Segundo um comerciante da área central, que pediu para não ser
identificado, é comum garotos de dez ou doze anos de idade possuírem armas. Ele relatou que numa entrega de uma mercadoria em uma residência, surpreendeu-se com o ‘‘arsenal’’ que viu no quarto do cliente. Em cima de uma cama, contou, havia armas de diversos calibres e munição variada. Ainda de acordo com o comerciante, até há poucos dias, na Rua Duque de Caxias, centro de Londrina, um menino de mais ou menos dez anos andava se exibindo com o revólver ‘‘na cinta’’. ‘‘Ele passava e não ficava um na frente’’, disse.
Conforme o juiz João Luiz Cléve Machado, as armas brancas e de fogo que são apreendidas pelos policiais fazem parte de processos criminais e são depositárias da Justiça até que a ação seja julgada. Quando é possível, algumas armas, informou ele, são devolvidas para os donos, e as restantes são encaminhadas ao Ministério do Exército, para que sejam destruídas. Por questões de segurança, no decorrer do processo o armamento fica guardado no cofre de um banco.

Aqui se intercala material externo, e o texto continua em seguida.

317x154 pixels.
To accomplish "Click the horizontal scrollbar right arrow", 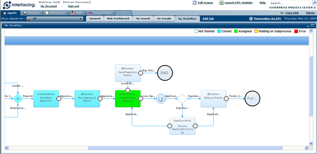I will click(306, 148).
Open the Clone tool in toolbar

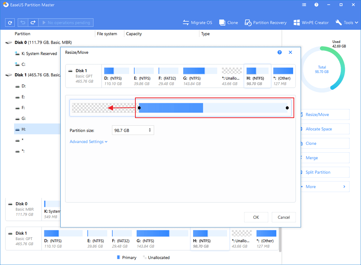coord(228,22)
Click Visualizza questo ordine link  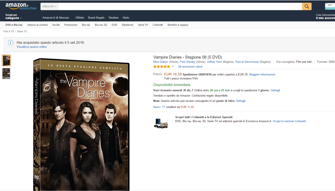point(32,47)
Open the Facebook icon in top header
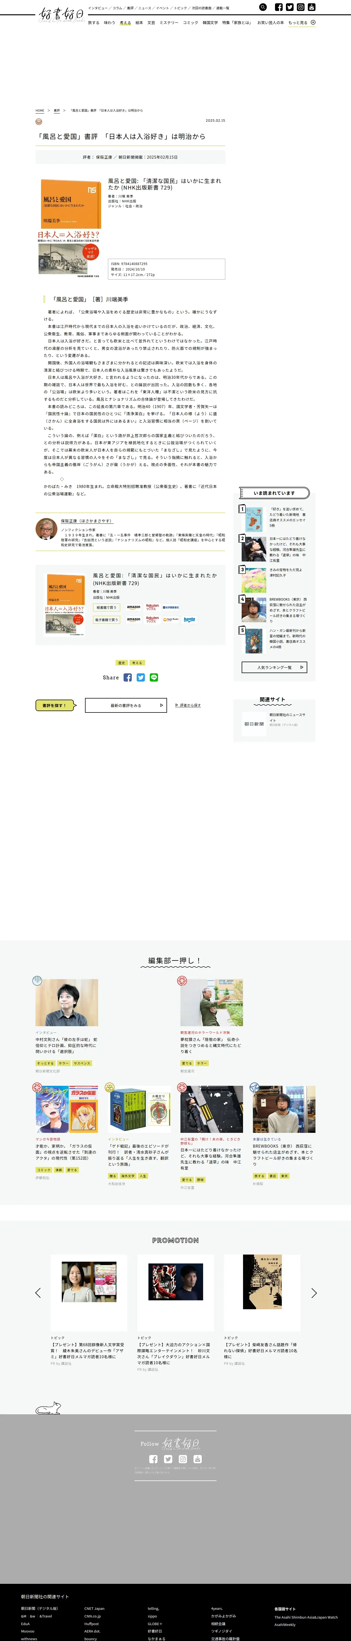This screenshot has height=1641, width=351. (278, 7)
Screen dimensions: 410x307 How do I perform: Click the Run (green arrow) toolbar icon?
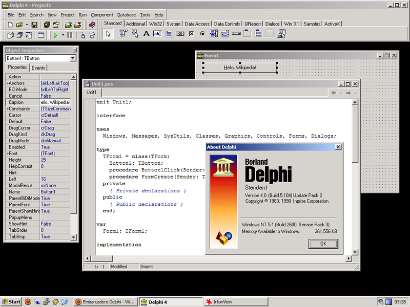coord(56,34)
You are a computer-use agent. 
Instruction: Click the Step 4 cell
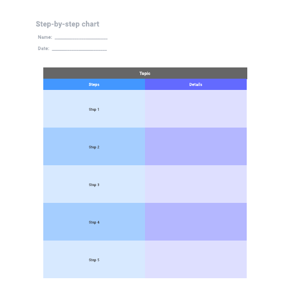point(94,222)
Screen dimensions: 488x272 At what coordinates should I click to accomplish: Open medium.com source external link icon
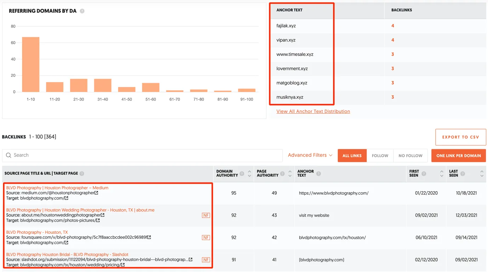click(96, 193)
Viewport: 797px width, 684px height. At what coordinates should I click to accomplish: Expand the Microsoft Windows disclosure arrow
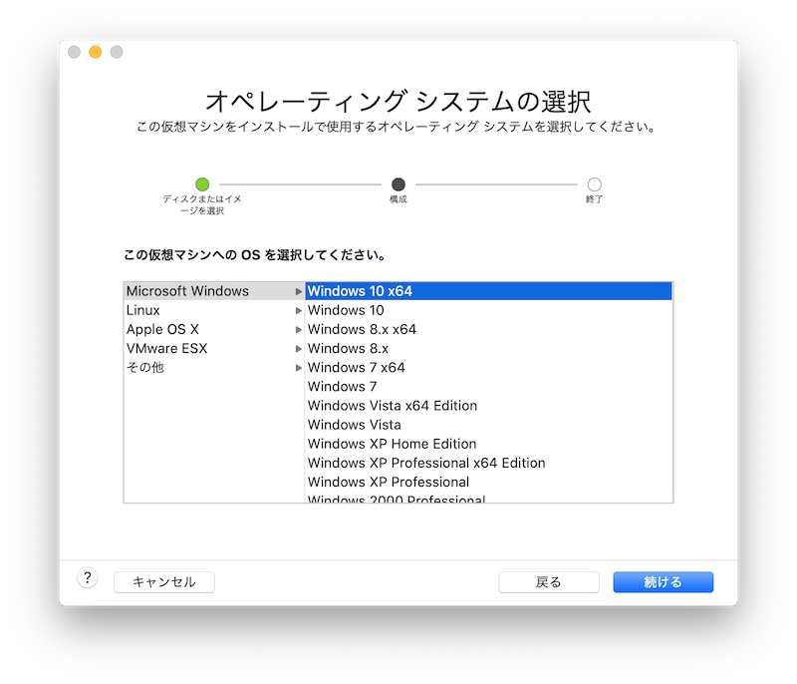point(298,291)
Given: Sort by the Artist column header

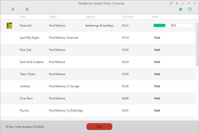Looking at the screenshot, I should [53, 17].
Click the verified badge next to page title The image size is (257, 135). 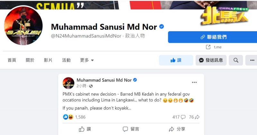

Hoje, informou o juiz, existem 20 mil armas em poder da Justiça, entre elas um fuzil de assalto Automatic Kalashnikov, modelo 47, de fabicação russa, com capacidade para 30 tiros, muito conhecido por ser a arma preferida do saudita Osama Bin Laden. Duas submetralhadoras Uzi, fabricadas em Israel, também foram apreendidos em Londrina. A Uzi dispara 32 tiros de uma só vez. Estas três armas estrangeiras, adquiridas no câmbio negro por cerca de R$ 2,5 mil, foram recolhidas pela Polícia durante o assalto à Proforte, em 1999, e foram doadas à Polícia Militar. Todas as outras estão à salvo no cofre do banco.